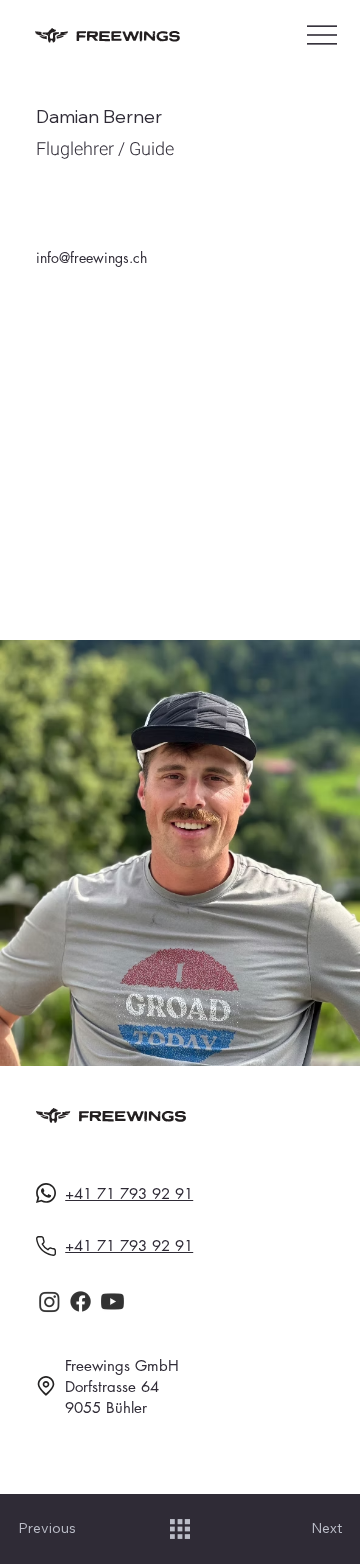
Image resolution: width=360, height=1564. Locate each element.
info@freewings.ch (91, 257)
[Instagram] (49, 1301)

...

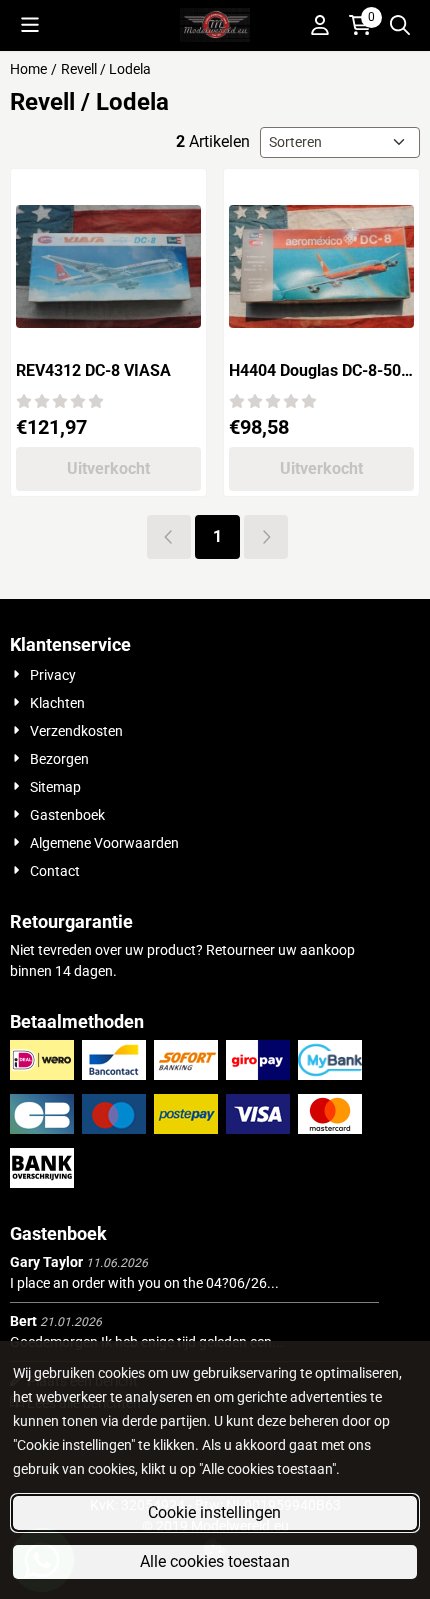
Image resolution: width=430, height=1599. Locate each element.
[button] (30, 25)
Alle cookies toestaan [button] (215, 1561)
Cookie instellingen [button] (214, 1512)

_BRIEF_
Among the records above, repeat exactly the line with "Image resolution: width=360, height=1564.", the line with "[Instagram] (49, 1301)", and every line in between, and only those.

_ANSWER TO THIS EXERCISE_
Image resolution: width=360, height=1564. Locate each element.
info@freewings.ch (91, 257)
[Instagram] (49, 1301)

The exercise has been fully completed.